On the other hand, forest conservation has a mixed record in poverty reduction. In some cases, protected forest areas have provided new economic options that improve poor people's livelihoods but in many others they have resulted in restricted access to forest resources that further deprive the most disenfranchised, offering little or nothing by way of compensation. This issue of arborvitae takes a balanced yet critical look at both sides of the forests-poverty story and debate. Several authors also identify creative solutions and key policy changes that are required to enable forests and forest conservation to play a bigger part in poverty reduction.
Conservationists need to do more than simply lament the weakening of the environmental commitments and momentum of the early 1990s and the fact that donors have redirected resources from saving forests to lifting people out of poverty.
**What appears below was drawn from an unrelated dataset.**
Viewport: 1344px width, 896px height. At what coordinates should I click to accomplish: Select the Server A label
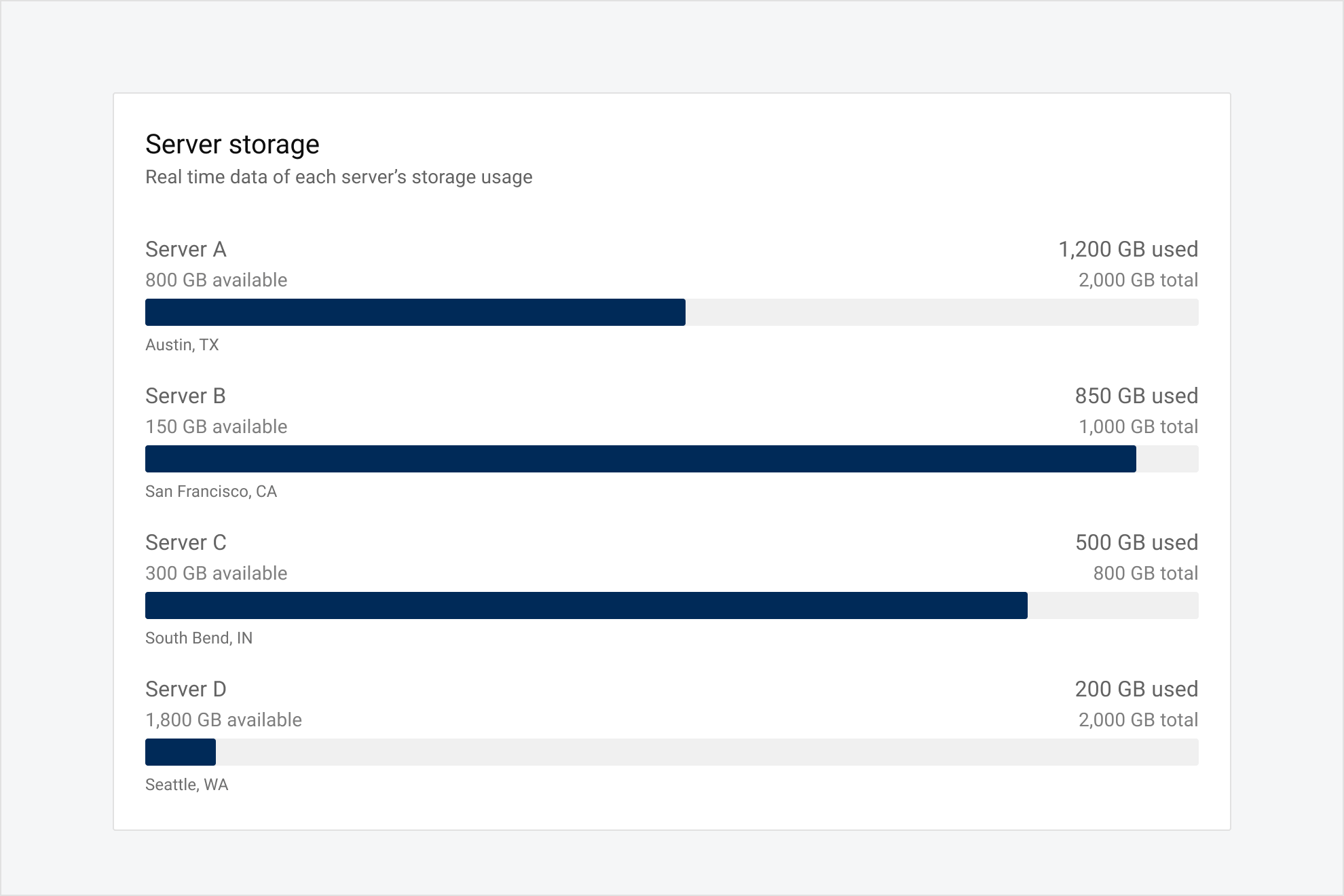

We should not shy away from pointing out that current development strategies tend to favour urban areas and bypass large numbers of forest-dependent rural poor. We should use our knowledge of biophysical systems and how people use them to identify poverty-reducing linkages within our forest conservation work. Finally, we should be explicit that sometimes strict protection is the only viable option to conserve biodiversity but that this has to be accompanied by fair and equitable compensation that improves development opportunities for affected communities and individuals.
For sure, conservation and poverty reduction are not always compatible, and win-win situations are rare. Yet, the more open we are about these trade-offs and the more practical solutions we can offer, the better placed we will be to ensure that the conservation and sustainable use of forests is mainstreamed into the delivery of current global development priorities.